An optical lens attached to the fiber end is 3D nanoprinted to the desired level of precision. This creates new opportunities for laser treatment, sensor technologies, endoscopy, microscopy, and other uses. The journal Nature Communications published the researchers’ findings.

Lenses at the end faces of optical fibers currently used in endoscopy for medical diagnostics have the drawback of chromatic aberration. 

Since various wavelengths of light, or distinct spectral colors, are curved and refracted differently, this imaging defect of optics causes a shift in the focus point, which causes blurring in imaging over a broad range of wavelengths. Achromatic lenses offer a solution since they can reduce these optical imperfections.

An international team has now achieved the first implementation of such an achromatic lens, known as a “meta lens,” which is attached to the end of an optical fiber and permits focusing and imaging of minute details with depth-of-field imaging.

For ideal light shaping and achromatic focusing, we realized an ultrathin polymer-based lens, which consists of a complex design of geometric structures in the form of nanopillars. This structure was printed directly on the tip of a 3D-printed hollow tower structure on one of the end faces of a commercial optical fiber.

Professor Dr. Markus Schmidt, Head, Fiber Photonics Department, Leibniz Institute of Photonic Technology

Dr. Schmidt added, “In this way, optical fibers can be functionalized in such a way that light can be focused very efficiently on a focal point and images with high resolution can be generated.

The researchers developed a meta lens with a 100-micrometer lens diameter and a numerical aperture (NA) of 0.2, which is substantially greater than previously employed achromatic lenses on the end of fiber end faces and results in improved resolution.

The lens allows light to be focused accurately with a 400-nanometer infrared spectral bandwidth and the rectification of optical aberrations.

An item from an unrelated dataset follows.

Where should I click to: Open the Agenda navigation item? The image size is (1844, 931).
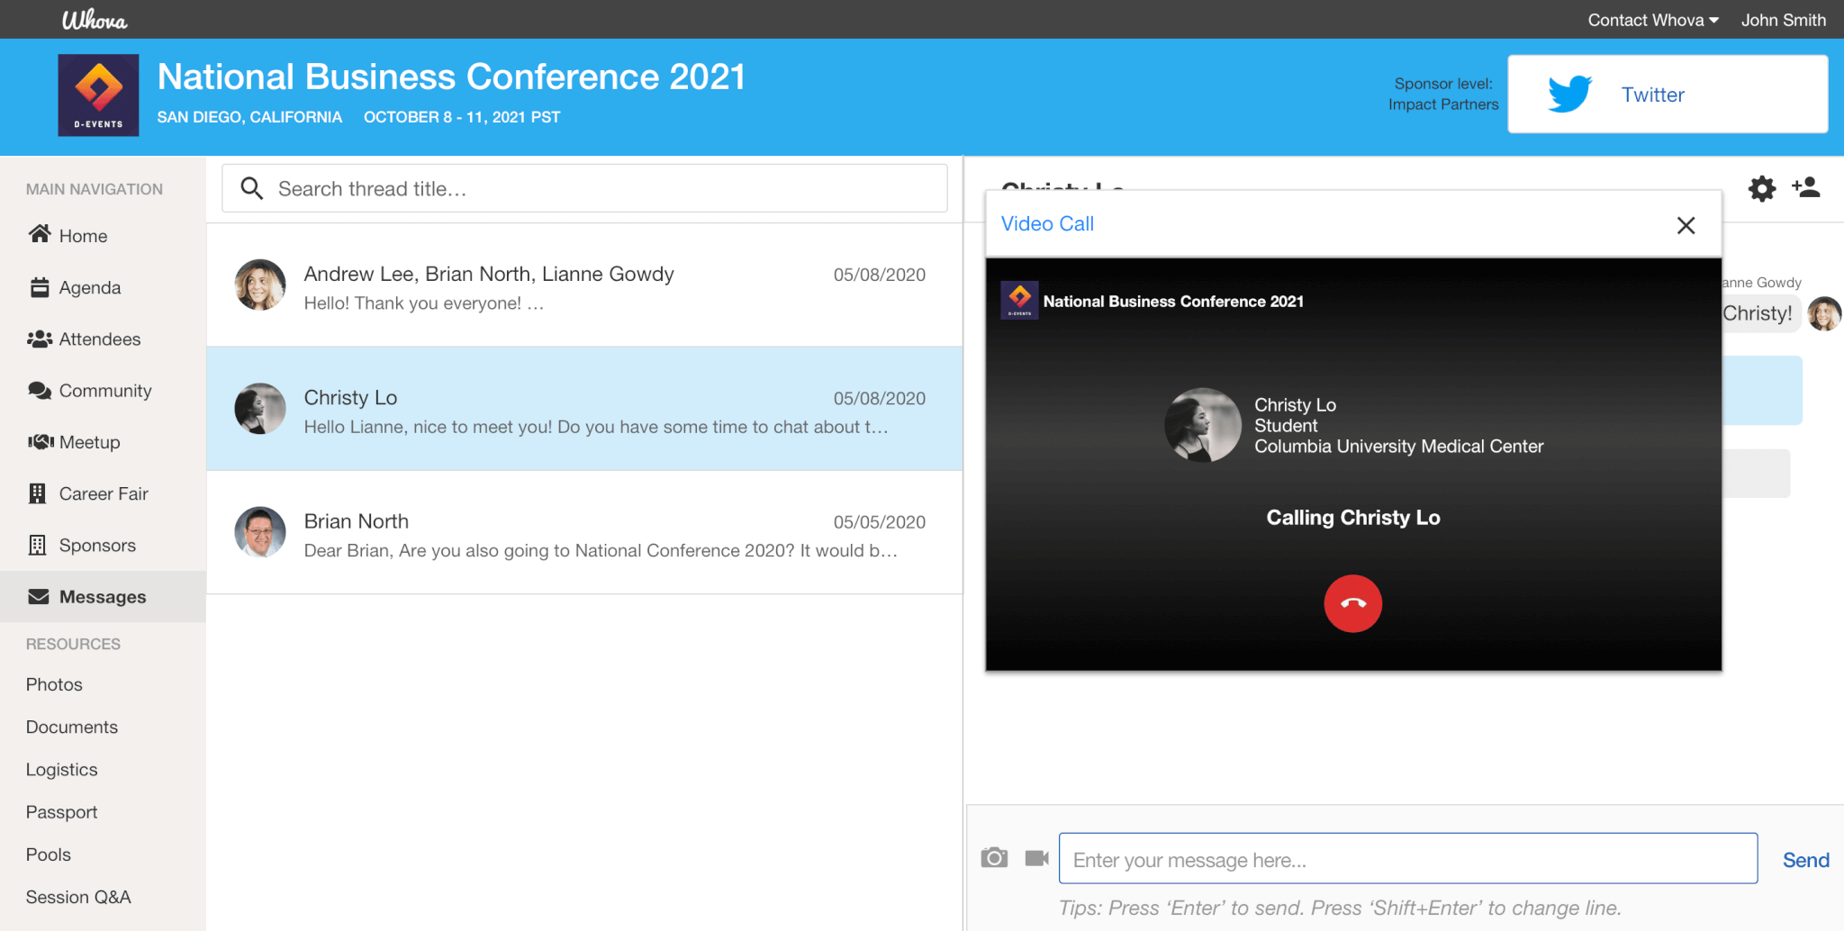(89, 287)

It is remarkable that the individual nanopillars have different heights ranging from 8.5 to 13.5 micrometers. This allows the different wavelengths of light to be focused on a single focal point,” stated Dr. Schmidt.

Using fiber-based confocal scanning imaging as an example, the researchers demonstrated the lens and focusing efficiency of the created fiber optics in experimental investigations.

They produced convincing image quality with high image acquisition efficiency and high image contrast at various wavelengths using a fiber with achromatic meta-optics. Even while using various wavelengths, the focus positions remained essentially consistent.

Since the developed nanostructured meta lens is extremely small and flat, a fiber optic design with achromatic optics at the top offers the potential to further advance miniaturized and flexible endoscopic imaging systems based on fiber technology and to enable even more gentle minimally invasive examinations.

Professor Dr. Markus Schmidt, Head, Fiber Photonics Department, Leibniz Institute of Photonic Technology

The researchers also anticipate further applications in fiber-optic communication, fiber sensor technologies, and laser-assisted treatment and surgery in addition to this primary area of application.

Researchers from Monash University in Melbourne, Australia, Ludwig-Maximilians-Universität München in Germany, Pohang University of Science and Technology in Korea, University in Jena, Germany, POSCO-POSTECH-RIST Convergence Research Center for Flat Optics and Metaphotonics in Pohang, Korea, Imperial College London in the United Kingdom, and Leibniz IPHT worked together to create the realized meta lens on the end face of an optical fiber.

Journal Reference

Ren, H., et al. (2022) An achromatic metafiber for focusing and imaging across the entire telecommunication range. Nature Communications. doi:10.1038/s41467-022-31902-3.